Wilson Brenda J, Torrance Nicola, Mollison Jill, Watson M Stuart, Douglas Alison, Miedzybrodzka Zosia, Gordon Richard, Wordsworth Sarah, Campbell Marion, Haites Neva, Grant Adrian
Department of Public Health, University of Aberdeen Aberdeen, UK.
Fam Pract. 2006 Oct;23(5):537-44. doi: 10.1093/fampra/cml026. Epub 2006 Jun 20.
GPs are increasingly expected to meet the needs of patients concerned about their risk of inherited breast cancer, but may lack skills or confidence to use complex management guidelines. We developed an evidence-based, multifaceted intervention intended to promote confidence and skills in this area.
To evaluate the effectiveness of the intervention in improving GP confidence in managing patients concerned about genetic risk of breast cancer.
Cluster randomized controlled trial.
General practices in the Grampian region of Scotland.
GPs and the patients they referred for genetic counselling for risk of breast cancer.
GPs' self-reported confidence in four activities related to genetics; rates of referral of patients at elevated genetic risk; and referred patients' understanding of cancer risk factors.

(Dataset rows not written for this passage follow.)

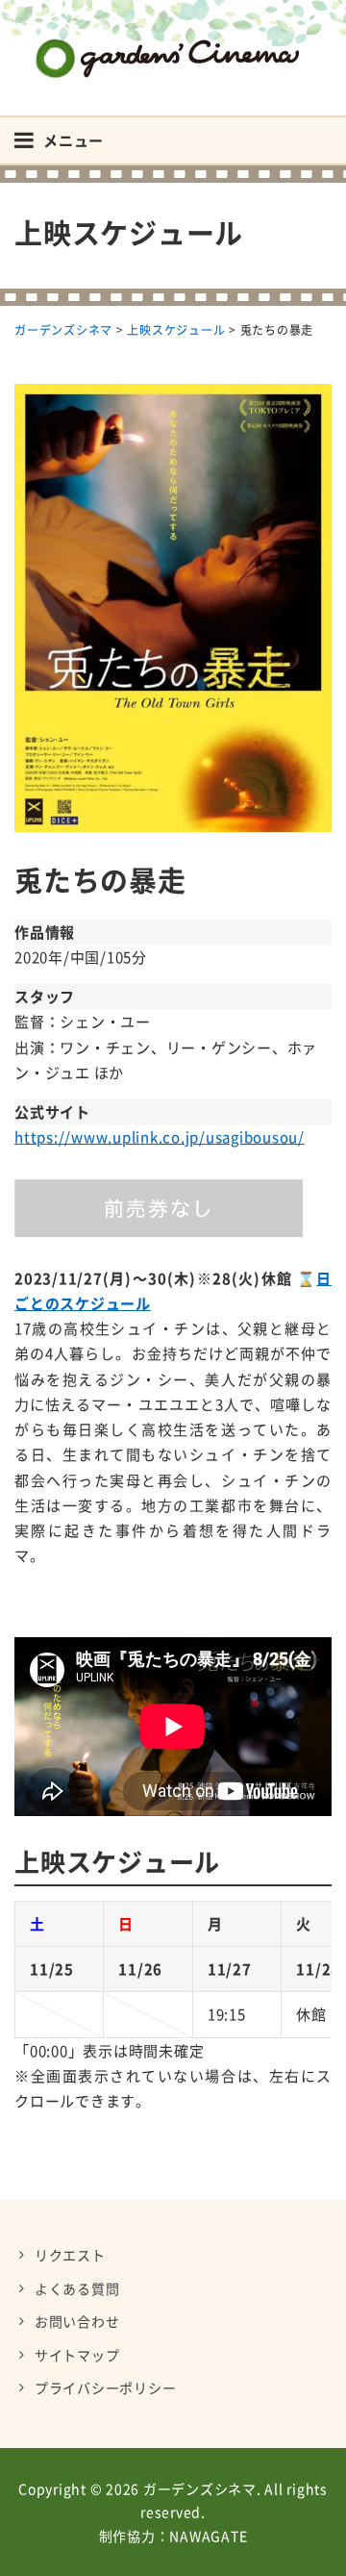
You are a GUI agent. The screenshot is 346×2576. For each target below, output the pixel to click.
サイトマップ (77, 2354)
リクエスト (70, 2254)
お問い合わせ (77, 2321)
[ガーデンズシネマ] (173, 43)
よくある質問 (77, 2288)
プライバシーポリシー (106, 2387)
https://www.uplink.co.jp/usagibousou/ (159, 1137)
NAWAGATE (208, 2535)
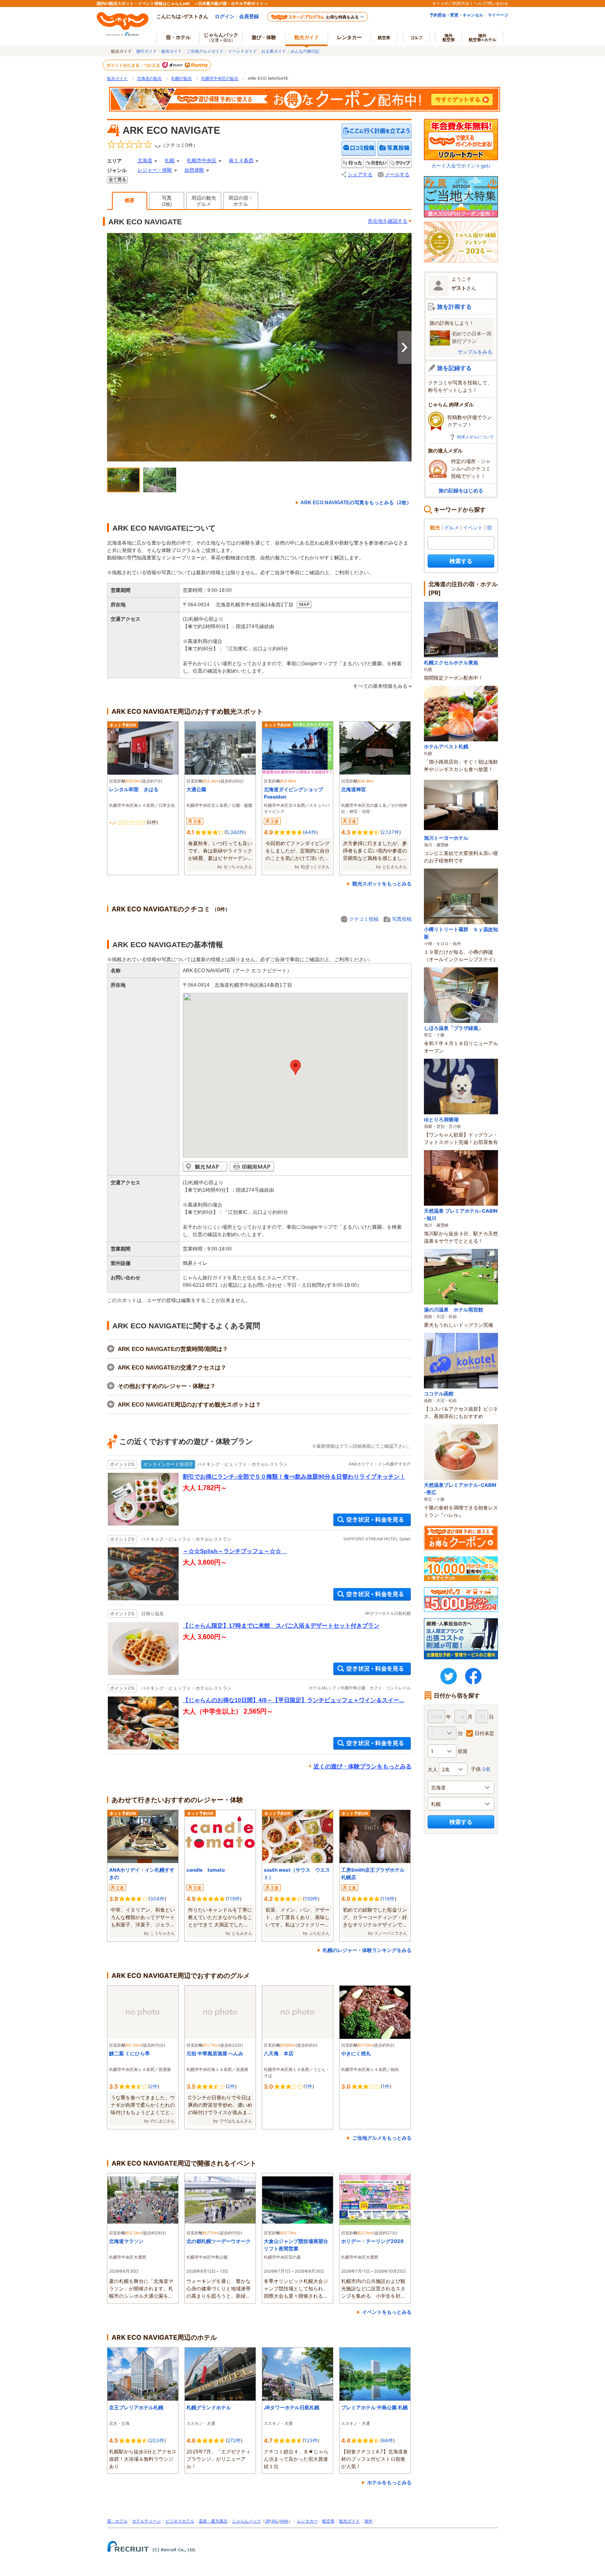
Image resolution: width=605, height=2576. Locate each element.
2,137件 (390, 832)
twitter (448, 1676)
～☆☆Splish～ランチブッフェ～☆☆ (235, 1551)
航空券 (384, 37)
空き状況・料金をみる (372, 1520)
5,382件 (235, 832)
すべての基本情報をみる (380, 686)
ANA (284, 2521)
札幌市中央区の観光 (219, 78)
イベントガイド (242, 51)
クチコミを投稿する (359, 148)
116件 (388, 1899)
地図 (304, 604)
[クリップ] (400, 163)
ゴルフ (416, 37)
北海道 (144, 160)
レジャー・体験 (154, 170)
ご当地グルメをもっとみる (382, 2138)
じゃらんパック (221, 37)
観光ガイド (171, 51)
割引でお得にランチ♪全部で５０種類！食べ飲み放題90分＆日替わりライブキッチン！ (294, 1476)
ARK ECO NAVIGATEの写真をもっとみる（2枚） (356, 502)
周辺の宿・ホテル (240, 201)
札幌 (170, 160)
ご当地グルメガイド (204, 51)
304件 (157, 1899)
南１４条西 (241, 160)
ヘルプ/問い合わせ (491, 3)
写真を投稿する (394, 148)
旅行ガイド (146, 51)
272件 (234, 2440)
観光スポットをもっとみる (382, 883)
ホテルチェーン (146, 2521)
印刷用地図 (252, 1167)
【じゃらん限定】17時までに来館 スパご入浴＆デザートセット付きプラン (281, 1625)
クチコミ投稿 (364, 919)
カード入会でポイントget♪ (461, 166)
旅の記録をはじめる (461, 490)
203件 (157, 2440)
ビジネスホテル (179, 2521)
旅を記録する (454, 367)
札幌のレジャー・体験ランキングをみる (367, 1950)
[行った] (353, 163)
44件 (310, 832)
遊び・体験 (263, 37)
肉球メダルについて (475, 436)
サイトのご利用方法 (450, 3)
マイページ (498, 14)
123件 (311, 2440)
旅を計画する (454, 306)
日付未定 (484, 1733)
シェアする (360, 174)
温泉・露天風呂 (213, 2521)
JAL (275, 2521)
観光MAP (205, 1167)
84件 (387, 2440)
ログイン (225, 16)
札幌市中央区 (201, 160)
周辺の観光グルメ (203, 201)
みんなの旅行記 (305, 51)
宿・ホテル (117, 2521)
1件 (308, 2086)
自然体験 (194, 170)
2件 (154, 2086)
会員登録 (249, 16)
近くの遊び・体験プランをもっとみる (363, 1766)
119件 (233, 1899)
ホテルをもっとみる (389, 2482)
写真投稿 (402, 919)
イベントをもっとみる (387, 2312)
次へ (405, 347)
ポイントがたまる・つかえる (134, 65)
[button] (295, 1067)
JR (267, 2521)
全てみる (117, 180)
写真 (167, 201)
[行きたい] (376, 163)
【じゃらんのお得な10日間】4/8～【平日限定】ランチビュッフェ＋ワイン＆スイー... (293, 1700)
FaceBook (473, 1676)
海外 (448, 37)
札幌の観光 (181, 78)
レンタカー (349, 37)
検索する (460, 560)
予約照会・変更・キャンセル (456, 14)
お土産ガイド (273, 51)
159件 (311, 1899)
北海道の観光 (149, 78)
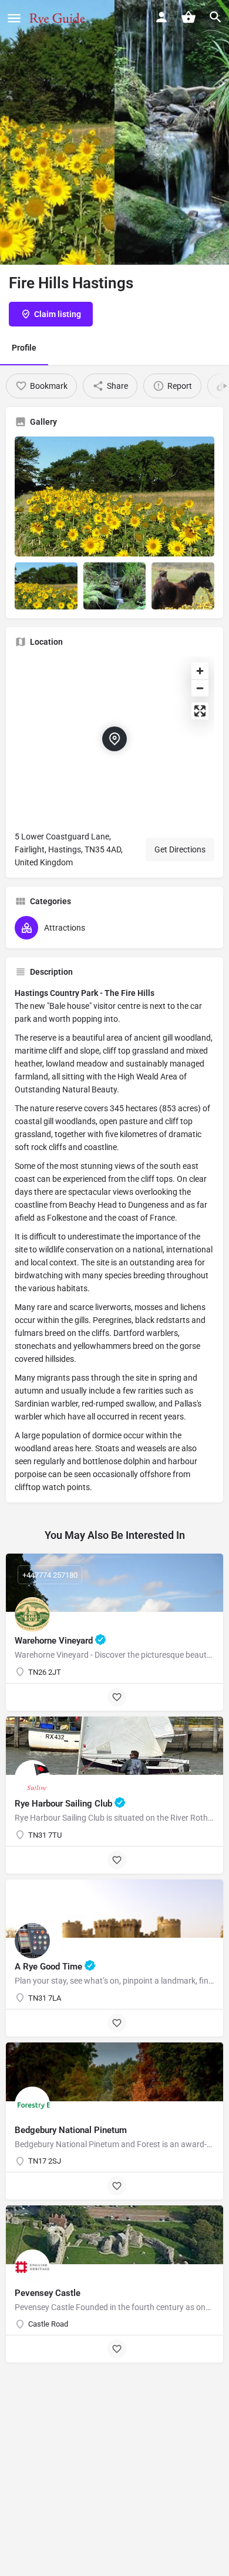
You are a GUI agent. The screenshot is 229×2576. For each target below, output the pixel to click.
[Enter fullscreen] (199, 710)
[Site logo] (58, 17)
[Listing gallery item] (46, 585)
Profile (24, 347)
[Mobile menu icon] (14, 17)
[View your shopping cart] (188, 17)
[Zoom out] (199, 688)
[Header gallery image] (57, 132)
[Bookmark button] (116, 1697)
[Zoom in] (199, 670)
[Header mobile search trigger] (215, 17)
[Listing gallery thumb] (114, 496)
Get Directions (180, 849)
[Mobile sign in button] (161, 17)
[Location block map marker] (114, 739)
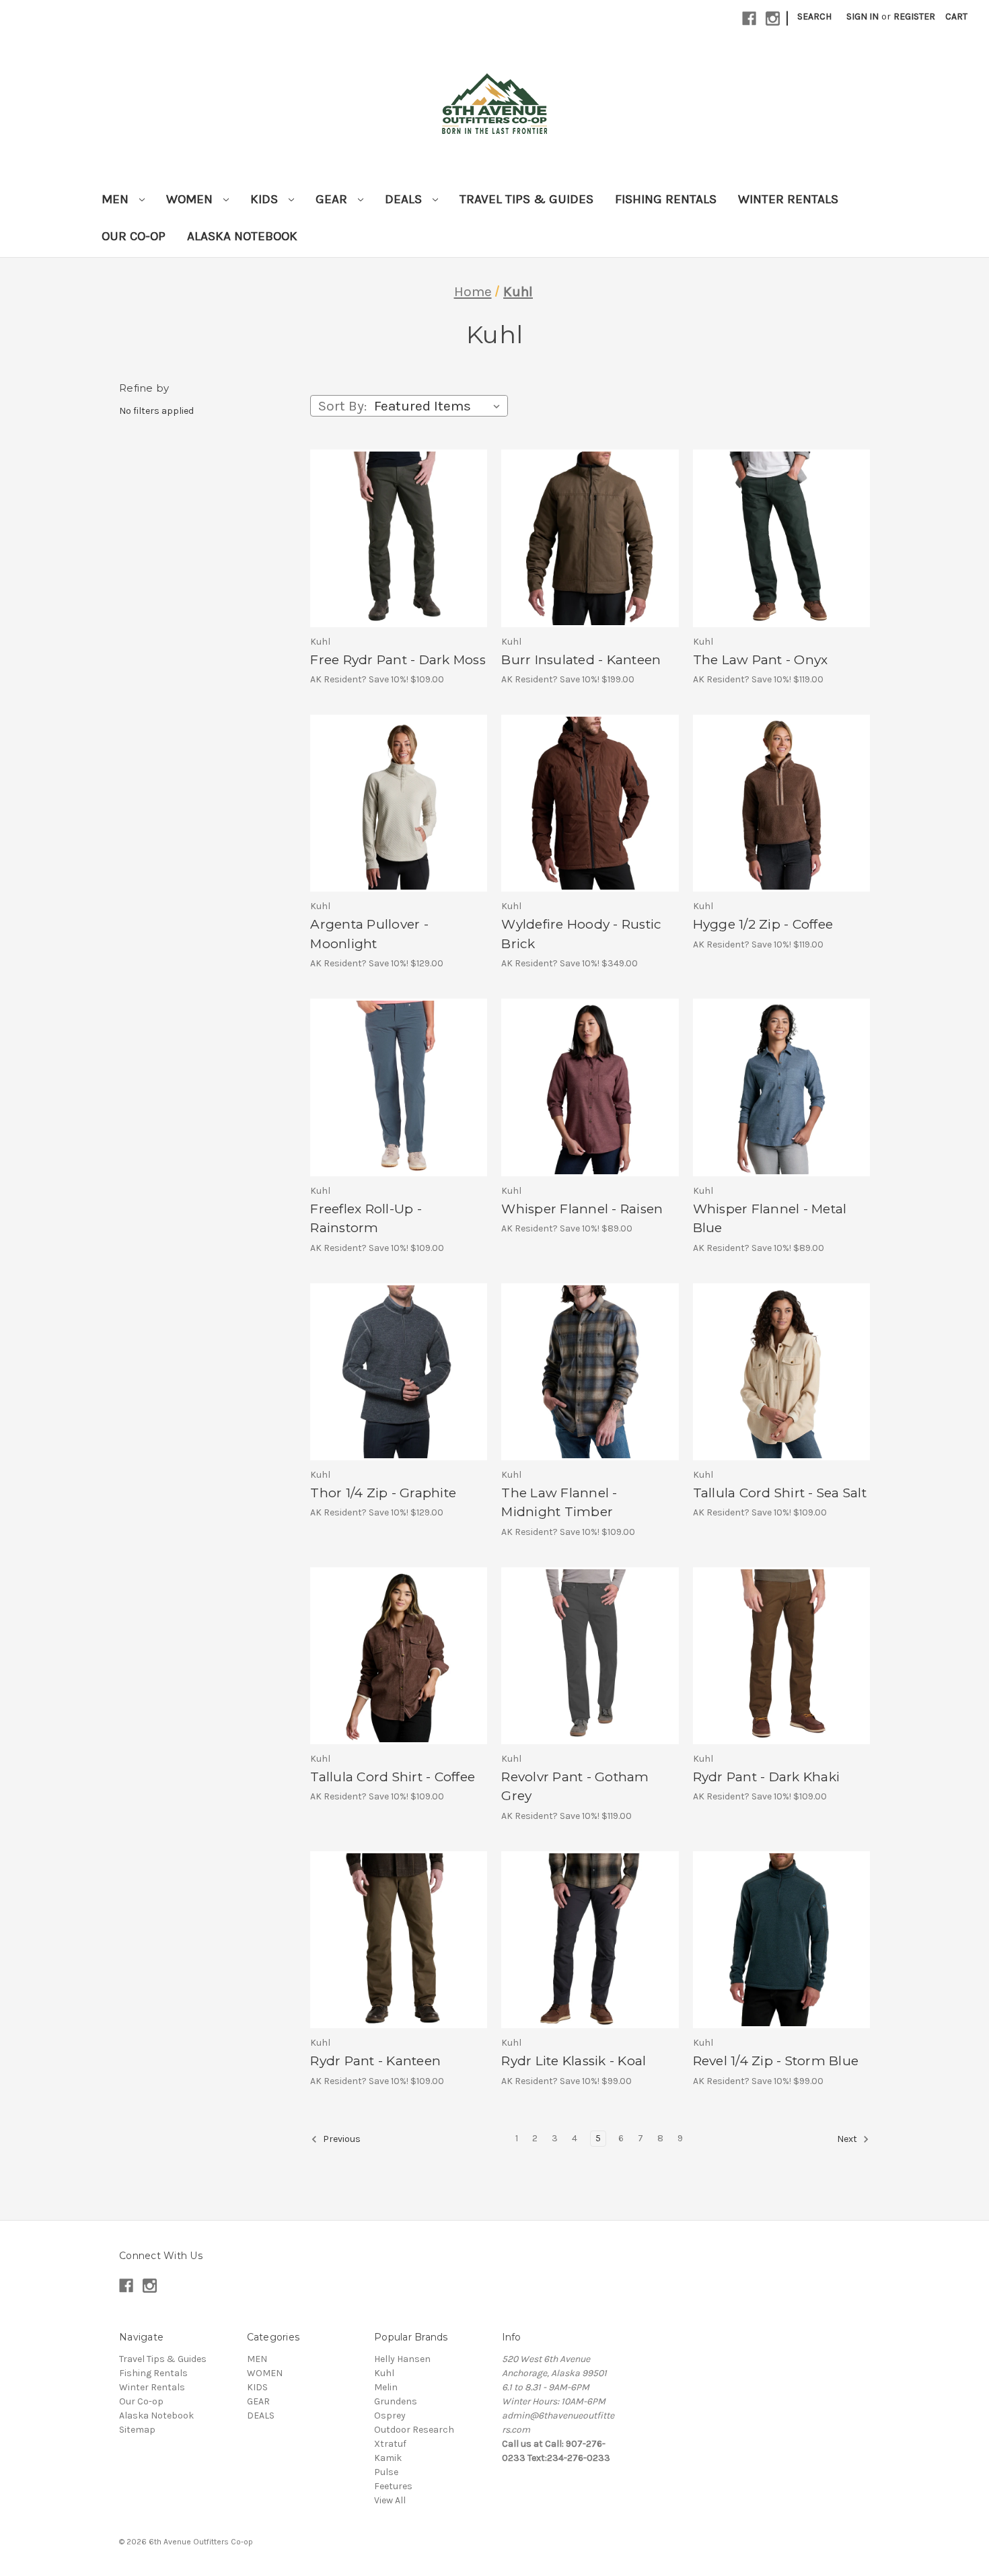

No statistically significant differences were observed between intervention and control arms in the primary or secondary outcomes. A possible effect of the intervention on the proportion of referred patients who were at elevated risk could not be discounted. Only a small proportion of intervention GPs attended the educational session, were aware or the software, or made use of it in practice.
No convincing evidence of the effectiveness of the intervention was found, probably reflecting barriers to its use in routine practice.
人们越来越期望全科医生满足那些担心遗传性乳腺癌风险的患者的需求,但他们可能缺乏使用复杂管理指南的技能或信心。我们制定了一项基于证据的多方面干预措施,旨在提升这方面的信心和技能。
评估该干预措施在提高全科医生管理担心乳腺癌遗传风险患者方面信心的有效性。
整群随机对照试验。
苏格兰格兰扁地区的全科诊所。
全科医生及其转介至遗传咨询门诊咨询乳腺癌风险的患者。
全科医生自我报告的在四项与遗传学相关活动中的信心;遗传风险升高患者的转诊率;以及转诊患者对癌症风险因素的理解。
在主要或次要结局方面,干预组和对照组之间未观察到统计学上的显著差异。不能排除干预措施对转诊的高风险患者比例可能产生的影响。只有一小部分参与干预的全科医生参加了教育课程,知晓该软件,或在实践中使用了该软件。
未发现该干预措施有效的令人信服的证据,这可能反映了其在常规实践中使用存在的障碍。